* Assignment
Starting at the top line and ending at the bottom one, repeat the entries exactly and drop every picture.

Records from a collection
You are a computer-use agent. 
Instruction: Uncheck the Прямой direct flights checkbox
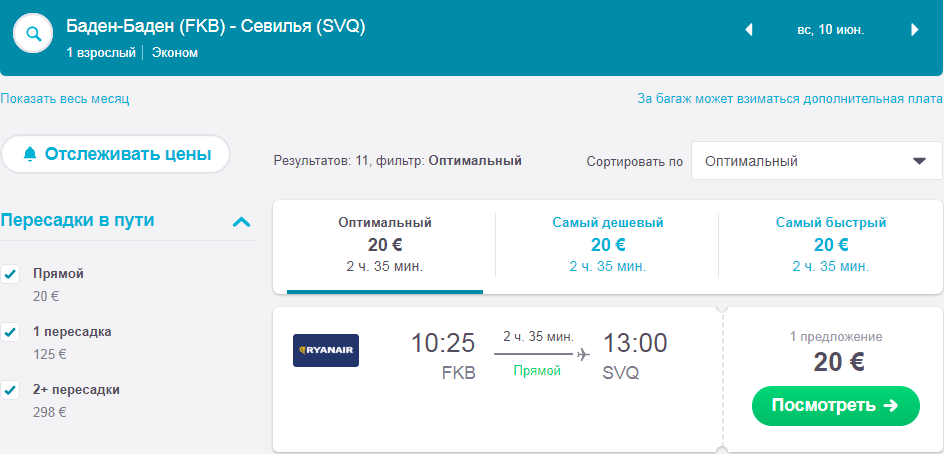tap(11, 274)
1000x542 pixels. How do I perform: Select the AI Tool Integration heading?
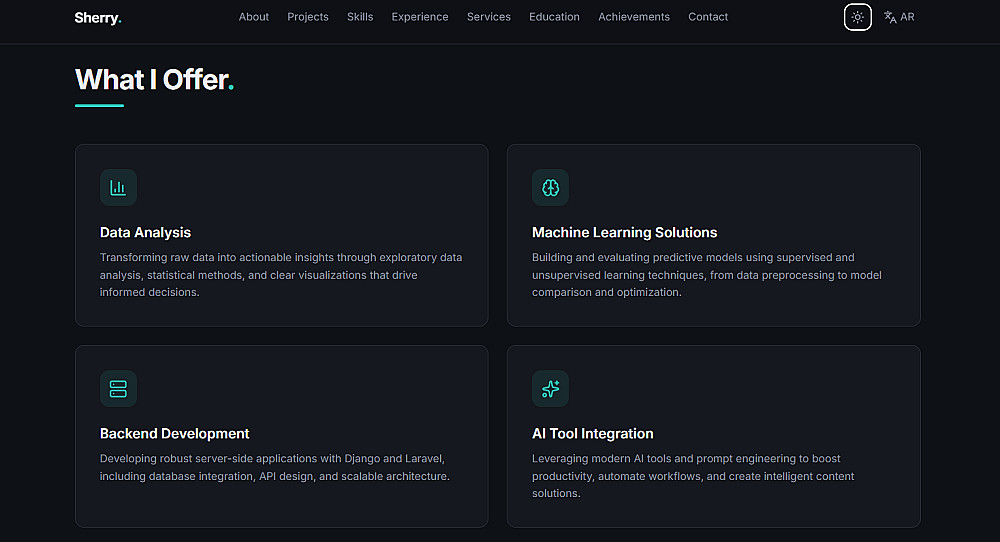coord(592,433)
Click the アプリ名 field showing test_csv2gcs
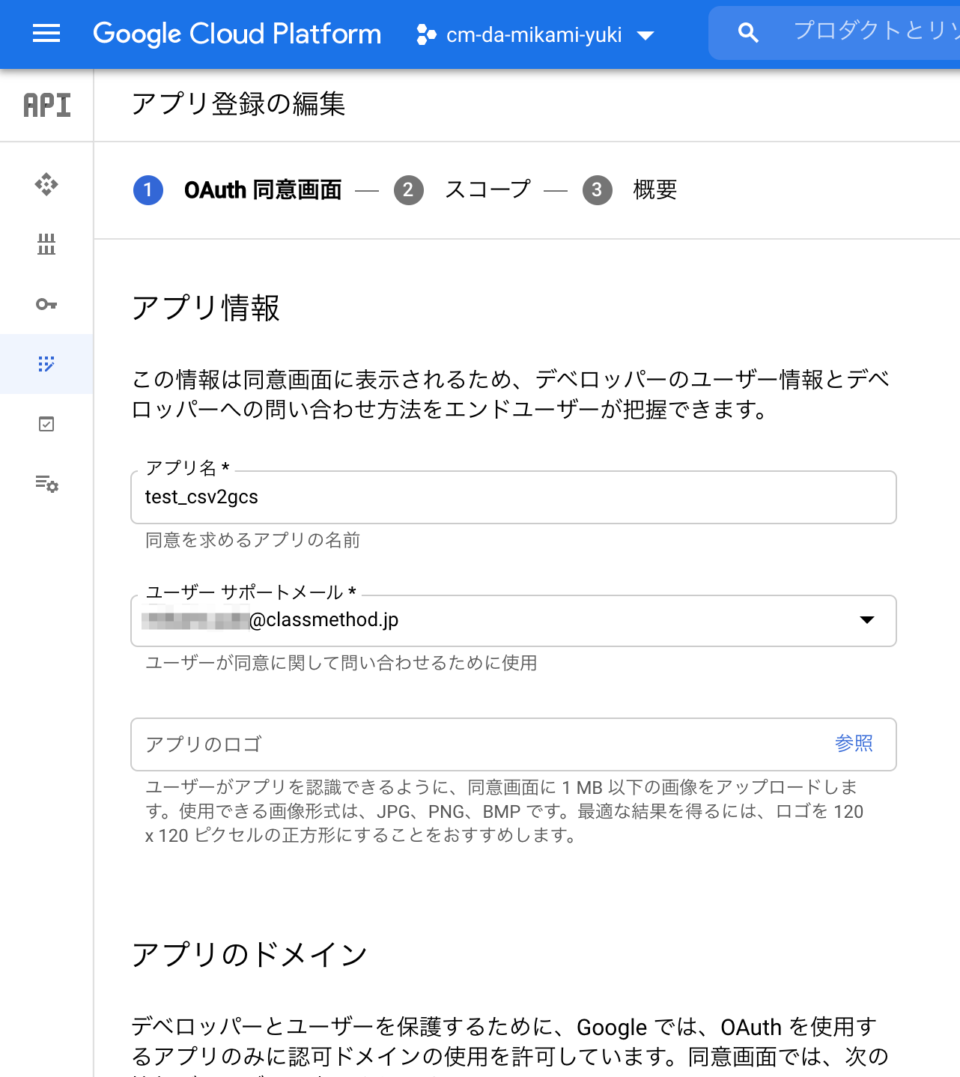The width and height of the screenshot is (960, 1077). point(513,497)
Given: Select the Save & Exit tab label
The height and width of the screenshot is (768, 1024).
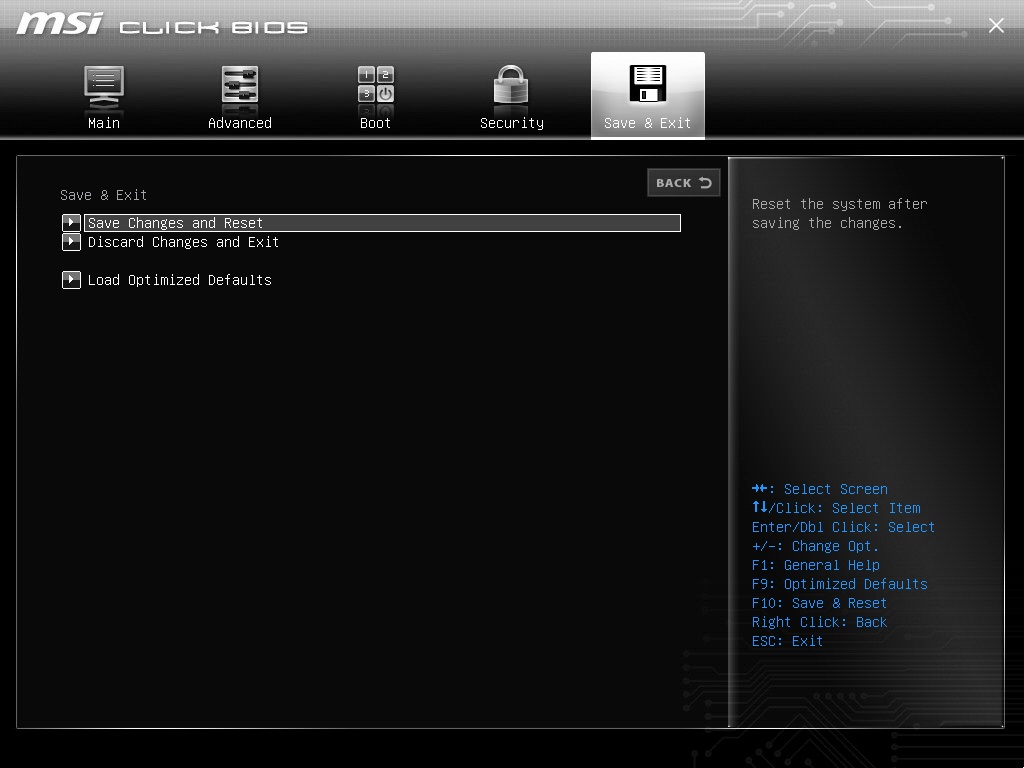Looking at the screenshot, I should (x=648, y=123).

* Problem solution
You are a computer-use agent. 
Instruction: Uncheck the Прямой direct flights checkbox
tap(11, 274)
1000x542 pixels. How do I perform: Select the AI Tool Integration heading?
coord(592,433)
Click the アプリ名 field showing test_csv2gcs
The width and height of the screenshot is (960, 1077). point(513,497)
Given: Select the Save & Exit tab label
The height and width of the screenshot is (768, 1024).
Looking at the screenshot, I should (x=648, y=123).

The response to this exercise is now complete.